Recordando os emigrantes portugueses que muitas vezes saíram do país de forma ilegal em busca de melhores condições de vida, a deputada social-democrata sublinhou ainda que “não se referendam direitos humanos” e que “não se tira às pessoas o direito ao trabalho e o direito de escolher onde, como e com quem querem viver”. “Não é digno de um Estado democrático tratar pessoas como se de mercadoria se tratasse.”

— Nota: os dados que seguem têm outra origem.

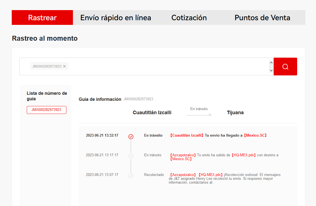The image size is (316, 206).
Task: Click the red search magnifier button
Action: (x=285, y=66)
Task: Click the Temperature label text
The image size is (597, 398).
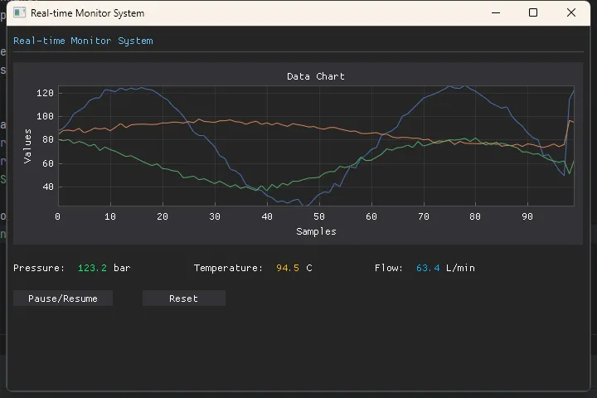Action: (x=228, y=268)
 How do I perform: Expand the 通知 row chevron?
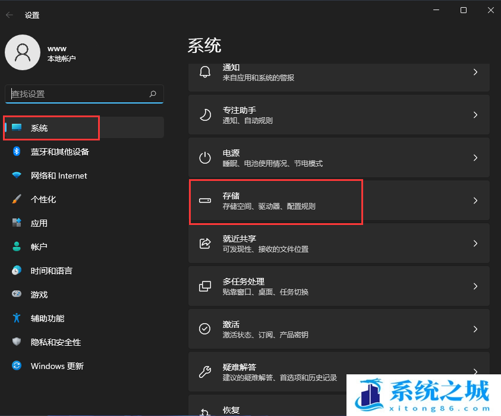coord(475,73)
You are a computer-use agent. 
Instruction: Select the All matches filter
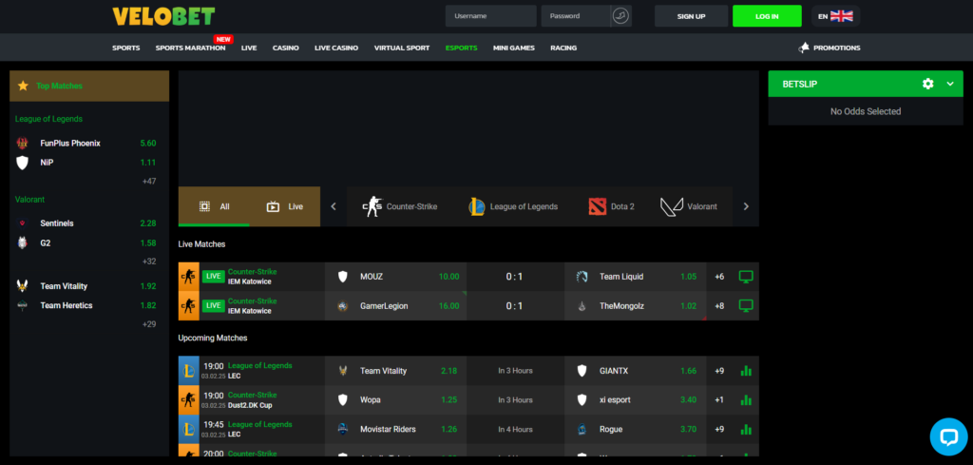click(x=214, y=206)
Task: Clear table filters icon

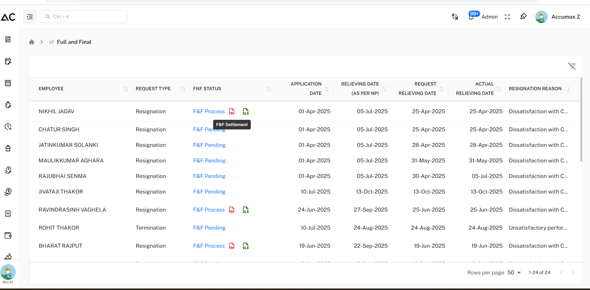Action: (x=572, y=66)
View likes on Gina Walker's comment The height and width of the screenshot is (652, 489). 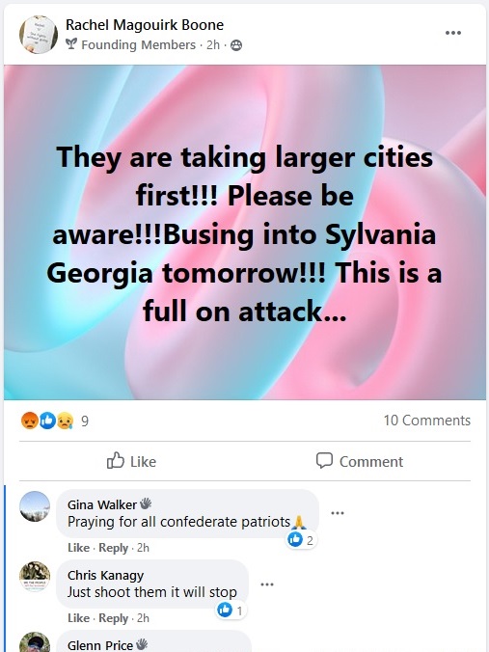click(x=302, y=540)
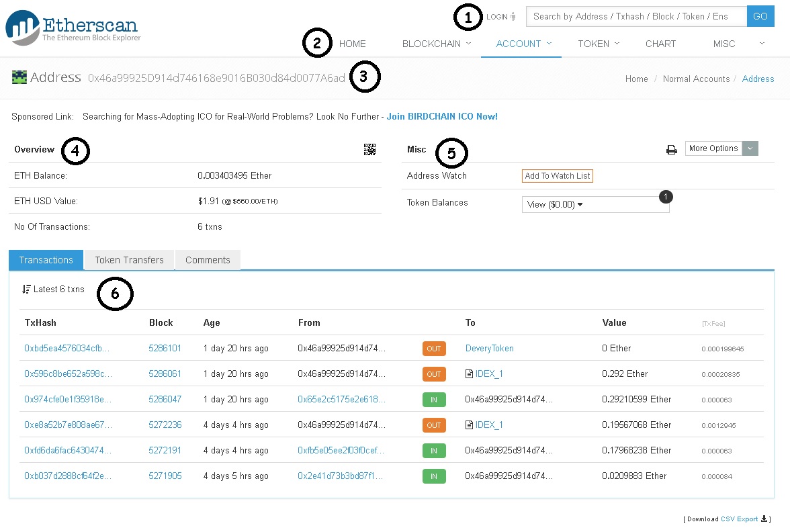Select the CHART menu item
The height and width of the screenshot is (530, 790).
[x=660, y=44]
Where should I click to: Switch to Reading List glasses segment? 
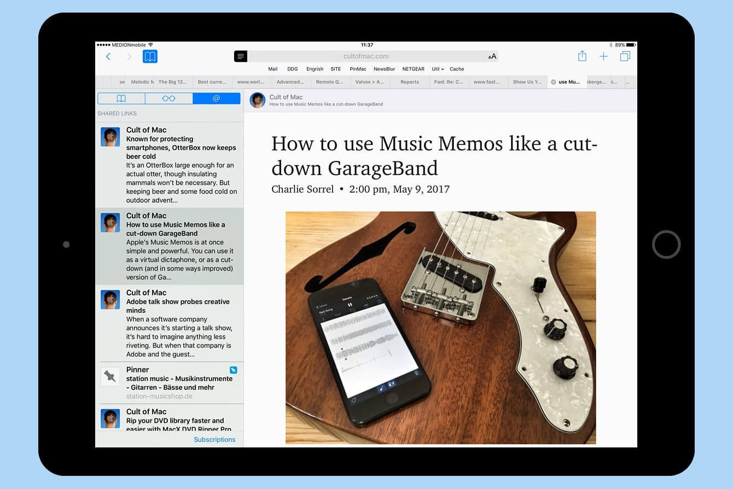click(x=168, y=98)
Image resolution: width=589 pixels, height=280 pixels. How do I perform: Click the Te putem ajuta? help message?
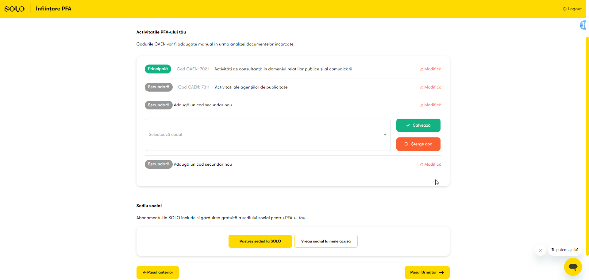click(x=565, y=250)
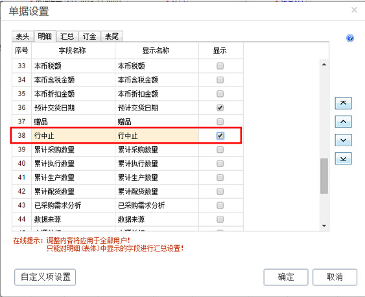The height and width of the screenshot is (297, 365).
Task: Move selected row to top
Action: pos(343,103)
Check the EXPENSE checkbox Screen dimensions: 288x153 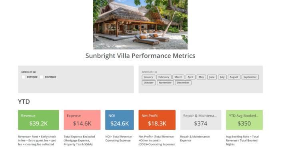23,77
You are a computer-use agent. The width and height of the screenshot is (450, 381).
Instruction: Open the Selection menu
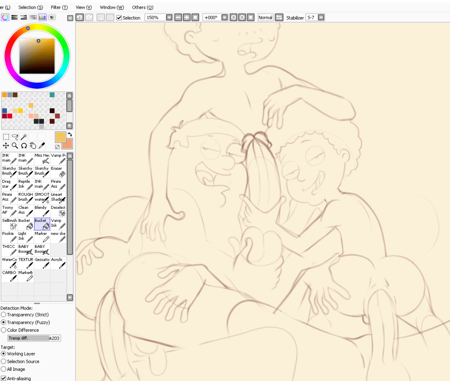30,7
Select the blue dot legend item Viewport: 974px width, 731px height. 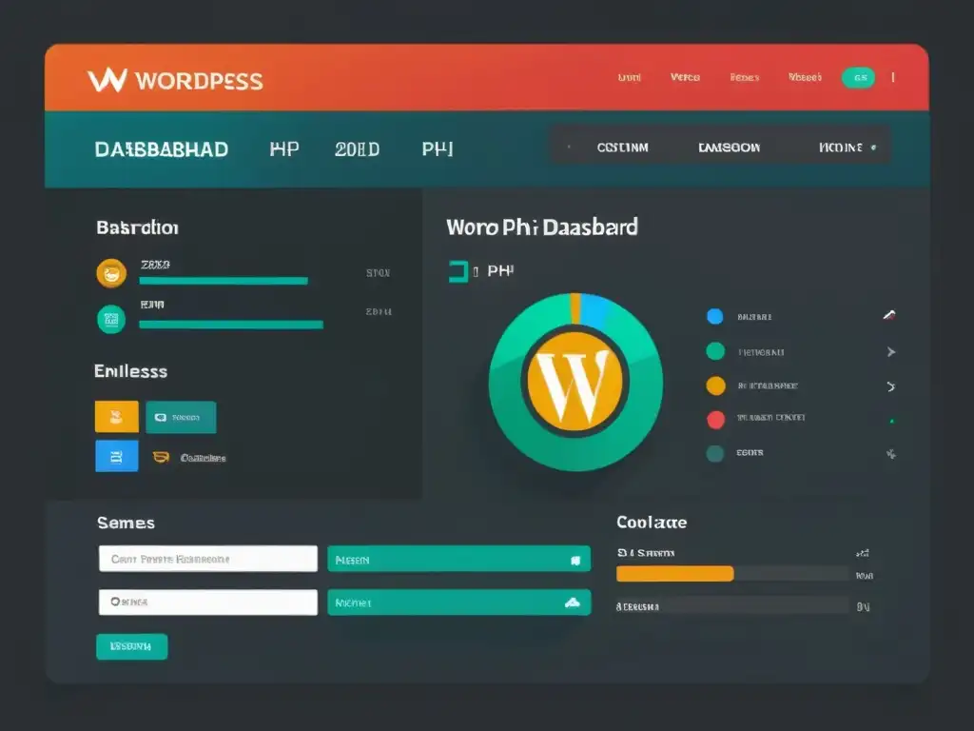[x=715, y=317]
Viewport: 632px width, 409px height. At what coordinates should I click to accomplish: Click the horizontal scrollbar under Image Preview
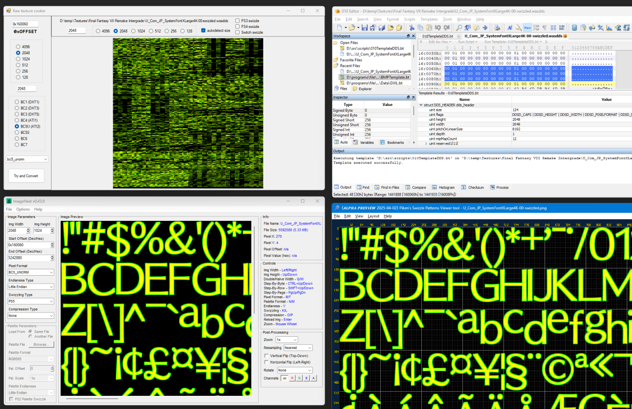coord(92,398)
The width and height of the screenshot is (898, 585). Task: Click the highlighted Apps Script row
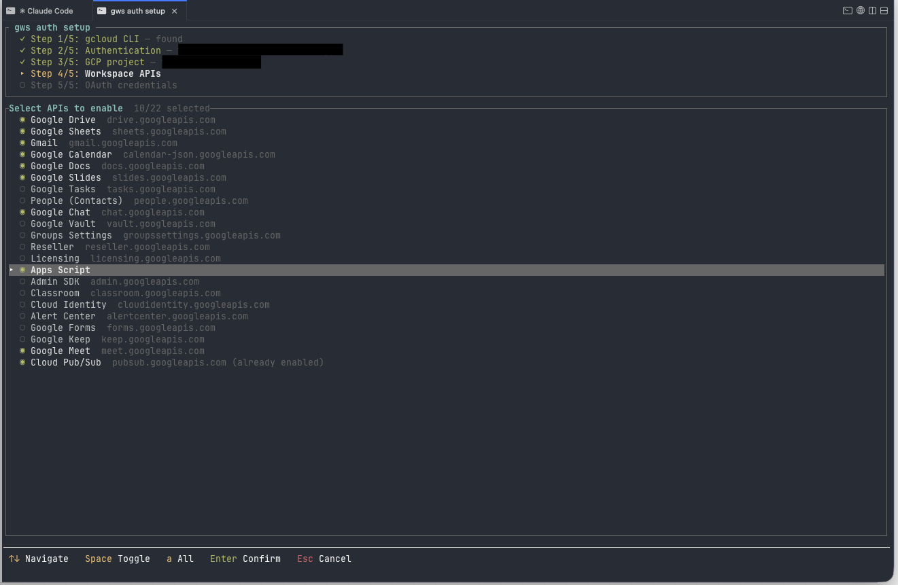coord(59,270)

Seguiu-se Mariana Leitão que, em nome da Iniciativa Liberal, desconstruiu aquilo que diz serem mitos usados pelo Chega para alimentar a narrativa da imigração descontrolada, desde a ideia de que existe uma “substituição demográfica” quando Portugal é um país de “imigrantes e emigrantes” ao facto de os imigrantes contribuírem para um “saldo positivo” na Segurança Social. Para os liberais, a proposta de referendo serve apenas para “virar pessoas contra pessoas”.

O PAN, pela voz de Inês Sousa Real, considera que “a solução levanta sérias dúvidas do ponto de vista de constitucionalidade”, pelo que o partido se recusa a alinhar em “show-offs“. A deputada ainda recordou que o referendo “começou por ser uma condicionante” do Orçamento do Estado — argumento que António Filipe, do PCP, também usou: “A proposta já perdeu a validade como moeda de troca e hoje em dia não vale nada.” Antes, o deputado comunista ainda recuperou o quase-boicote para dizer que chegou a “haver a expectativa de que toda a gente tratasse esta proposta do Chega como mereceria ser tratada: deixar os proponentes a falar sozinhos”. Tudo porque a proposta, na visão de António Filipe, “é lixo e é como lixo que deve ser tratada”.

Isabel Moreira, do PS, acusa o Chega de atuar perante a proposta “no mesmo modo” em que estaria “a atuar se pudesse haver referendo: simplificando, dividindo, cravando clivagens, divulgando desinformação”. “Não vamos perder nem mais um minuto a ajudar a normalizar o ódio, vamos repetir o que deve ser dito na casa da democracia: obrigada a todos e a todas que escolhem Portugal para viver e desculpem sempre que vos falhamos”, afirmou, recusando que haja qualquer ligação entre imigração e aumento de criminalidade.

Mariana Mortágua, do Bloco de Esquerda, começou por se dirigir à deputada Paula Cardoso para dizer que “bom seria que a política do PSD fosse mais de acordo com as suas palavras em vez de repetir a retórica da imigração descontrolada e de mudar a lei em consonância com essa retórica”. “Ao acabar com mecanismo de regularização de imigrantes o Governo está a escancarar as portas à imigração clandestina”, alertou a deputada bloquista, explicando que os imigrantes continuam a entrar mas sem estarem legalizados: “É uma política que defende clandestinidade e beneficia máfia e patrões sem escrúpulos.”

Também o Livre, através de Paulo Muacho, apontou que “os únicos argumentos que o Chega apresenta são mentiras” e que apenas é capaz de “reproduzir as mentiras trumpistas que ouve lá fora”.

No fim do debate que esteve para nem acontecer, André Ventura deixou claro que, na hora da verdade, os partidos “não têm coragem de dar a palavra aos portugueses para decidirem sobre imigração porque sabem que perderiam”.

“O país precisa de contingentes para imigrantes e da sua regulação”, disse Ventura, frisando que estava a citar Carlos Moedas e sublinhando que aquelas palavras não foram ditas pelo Chega, mas sim pelo presidente da Câmara Municipal de Lisboa eleito pelo PSD: “Era tão bom que o PSD caísse na verdadeira essência do combate da direita à imigração ilegal neste país”, rematou. O líder do Chega disse ainda que o Parlamento “não vive nas ruas do país” e que desconhece a “enorme invasão de pessoas” em vários concelhos do país.

Numa referência a António Filipe, e de dedo em riste apontado para as bancadas da esquerda, ainda atirou: “Nunca nos deixaremos associar por aqueles que, clamando-nos de lixo, são o lixo da história desta casa, da Europa e do mundo.” As palavras ainda lhe valeram uma reprimenda de José Pedro Aguiar-Branco, presidente da Assembleia da República, para dizer que António Filipe tinha chamado “lixo” à proposta de referendo e não aos deputados: “Não me parece que seja o tratamento urbano que merecemos aqui na Assembleia.”